──────── 作業データ ────────

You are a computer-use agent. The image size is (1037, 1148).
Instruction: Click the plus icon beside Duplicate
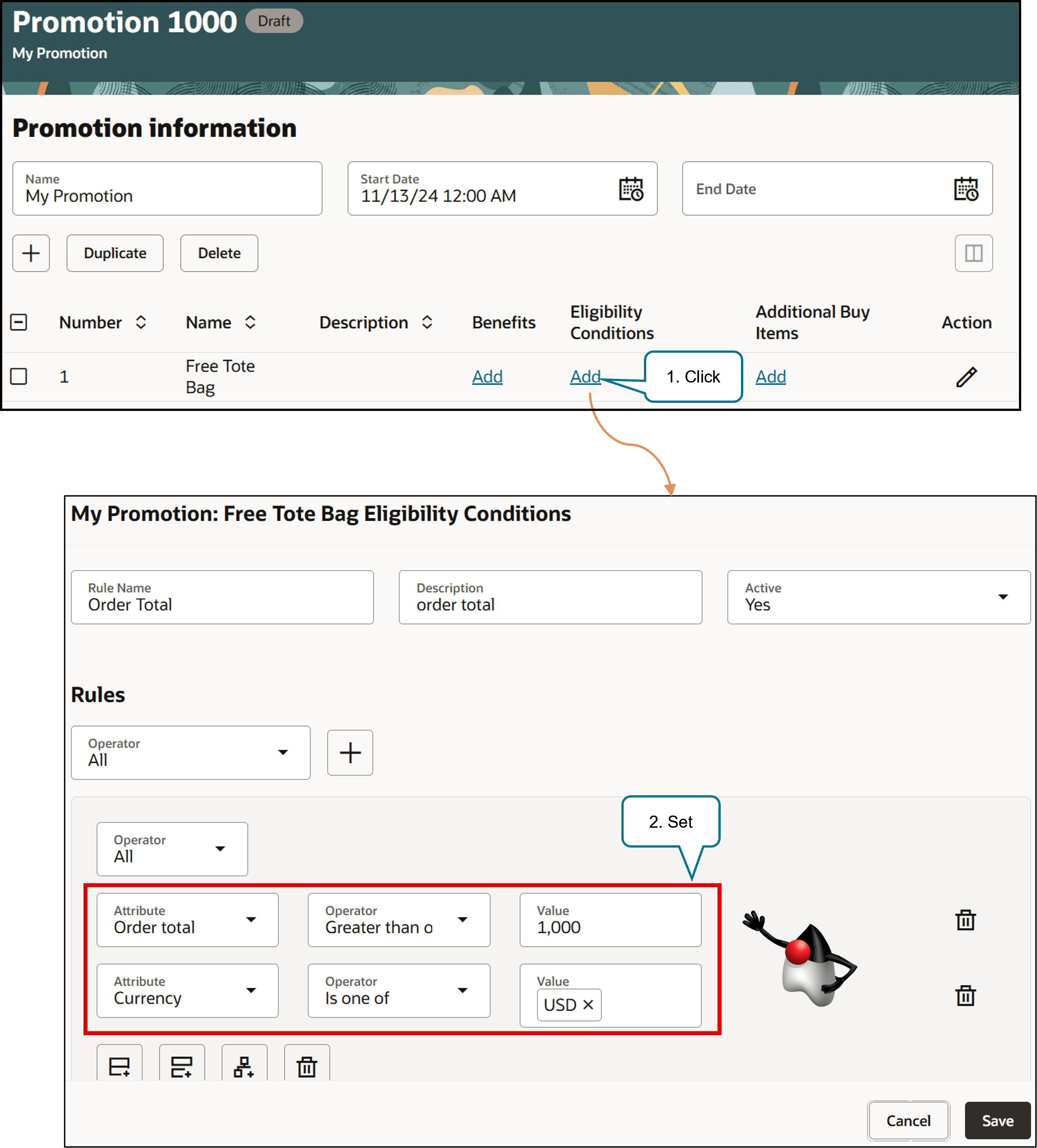[31, 253]
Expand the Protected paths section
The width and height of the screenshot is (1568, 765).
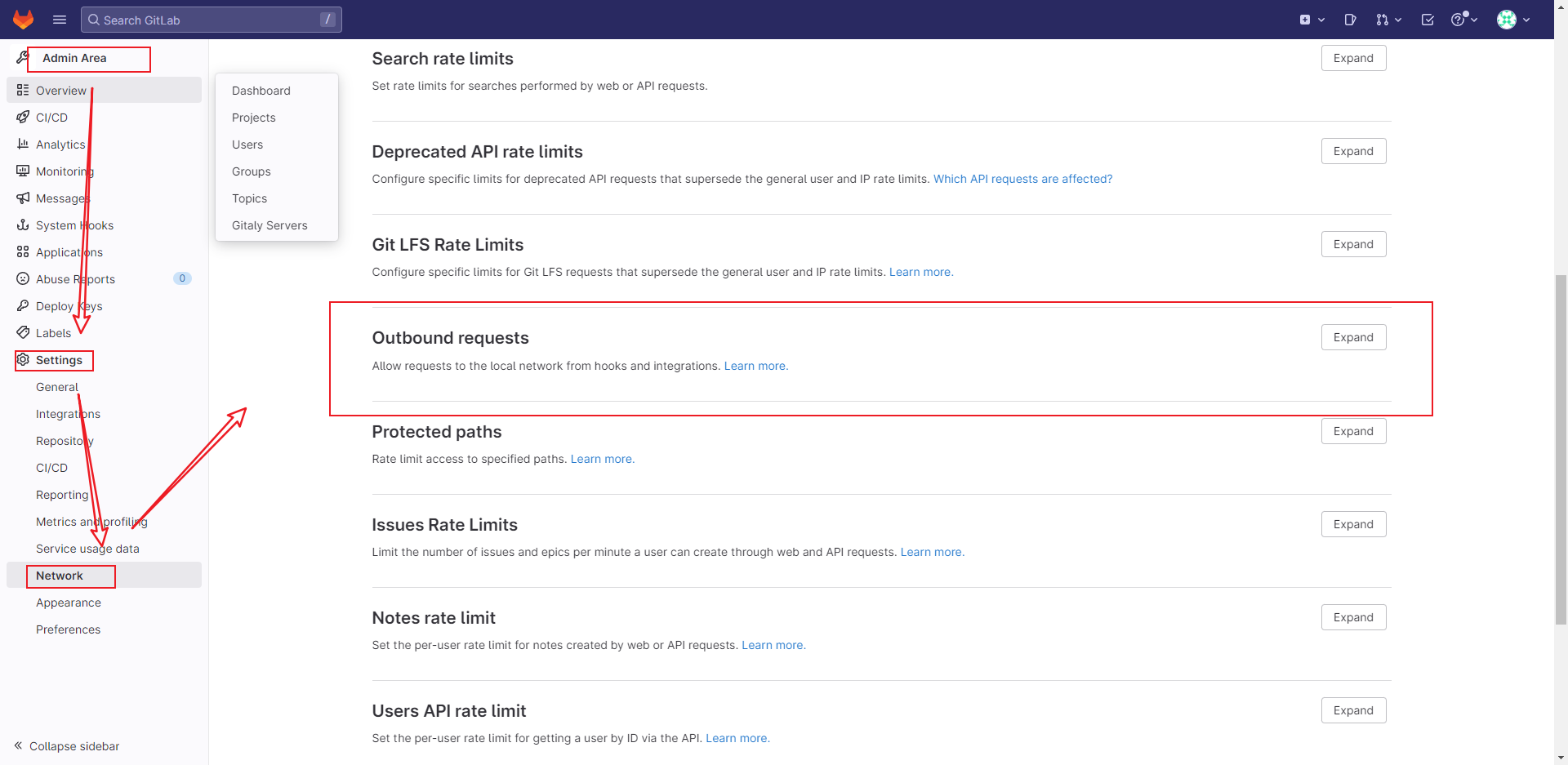coord(1353,431)
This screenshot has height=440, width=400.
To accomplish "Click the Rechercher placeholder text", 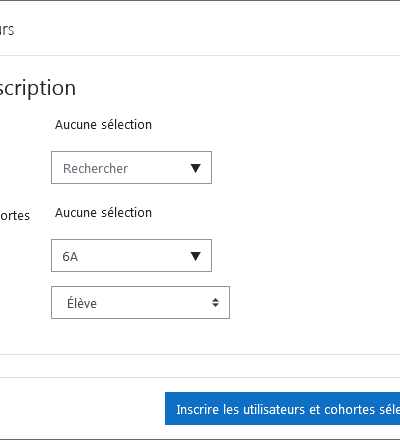I will pyautogui.click(x=95, y=169).
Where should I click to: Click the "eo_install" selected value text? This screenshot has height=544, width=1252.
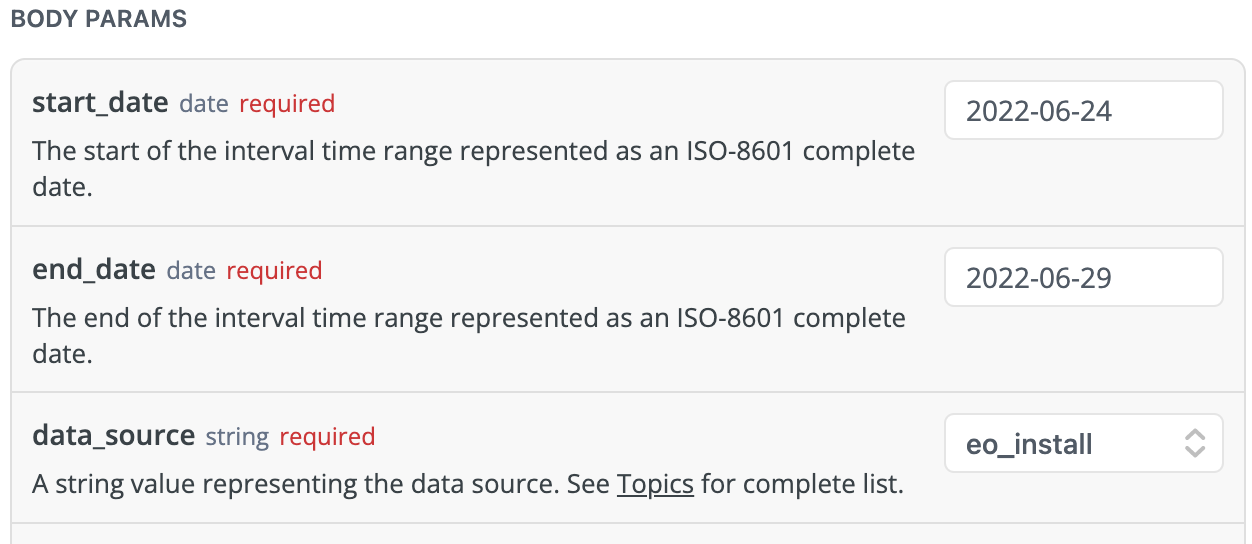click(x=1029, y=444)
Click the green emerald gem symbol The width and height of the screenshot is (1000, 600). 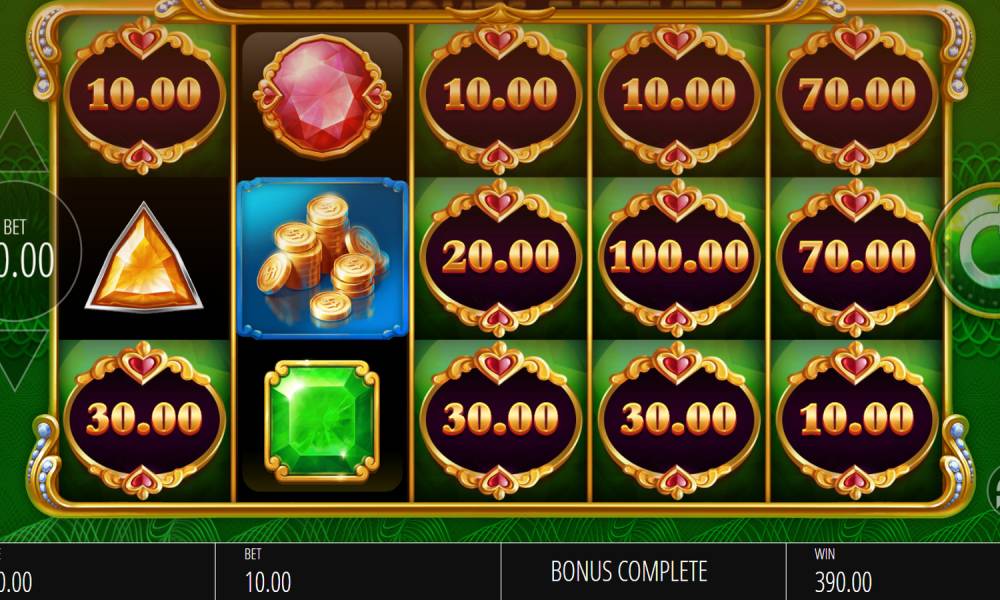tap(322, 421)
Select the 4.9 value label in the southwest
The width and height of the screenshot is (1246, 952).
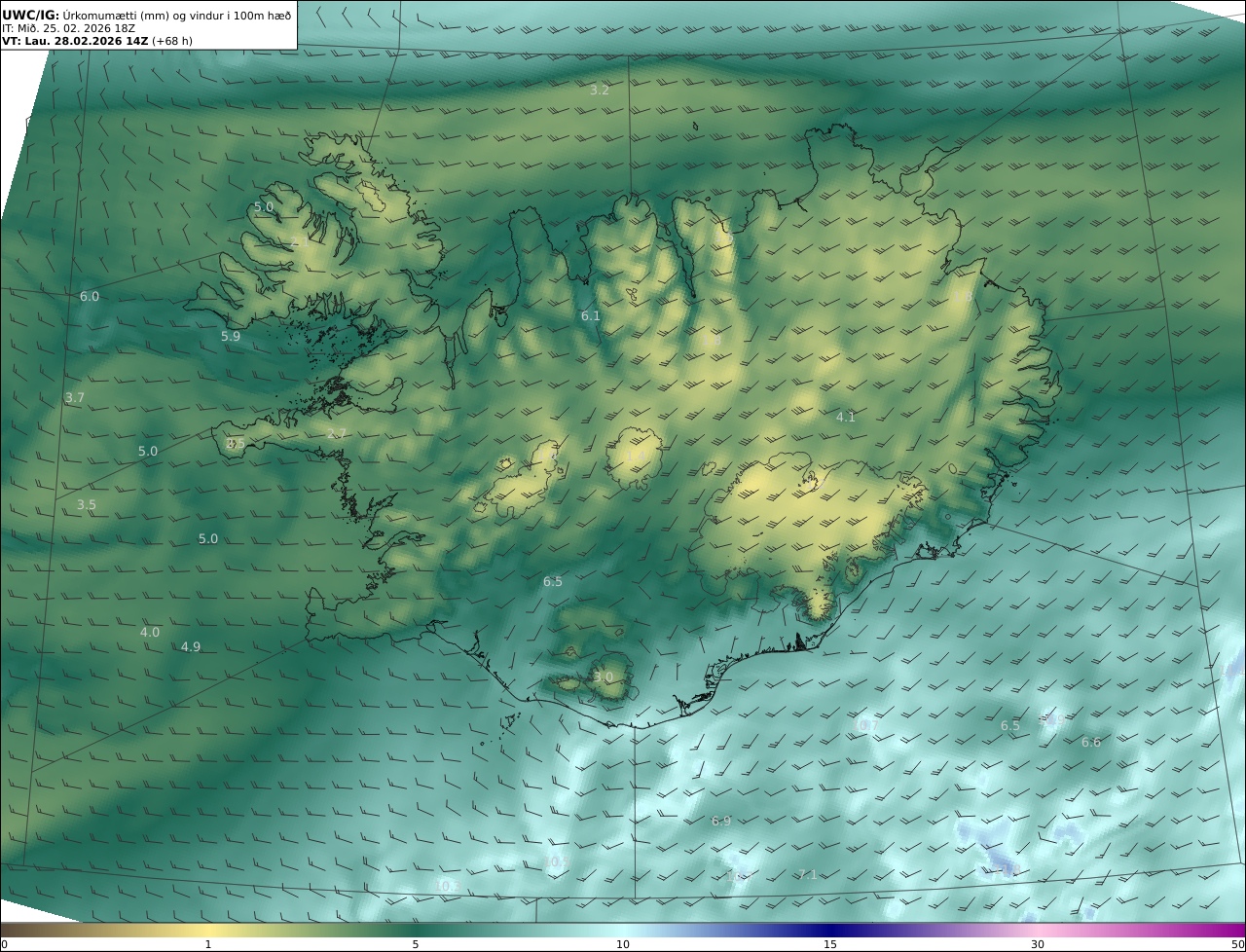click(x=191, y=646)
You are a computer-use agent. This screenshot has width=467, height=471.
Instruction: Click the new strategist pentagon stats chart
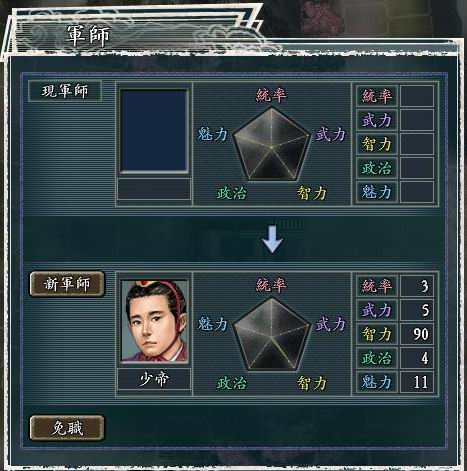(272, 334)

────────

[課題の内容]:
上のリストから、文字列「agent」を含む行をすべて抜き出す。大文字と小文字は区別する。

[課題への回答]:
You are a computer-use agent. The image size is (1037, 1148).
You are a computer-use agent. This screenshot has width=467, height=471.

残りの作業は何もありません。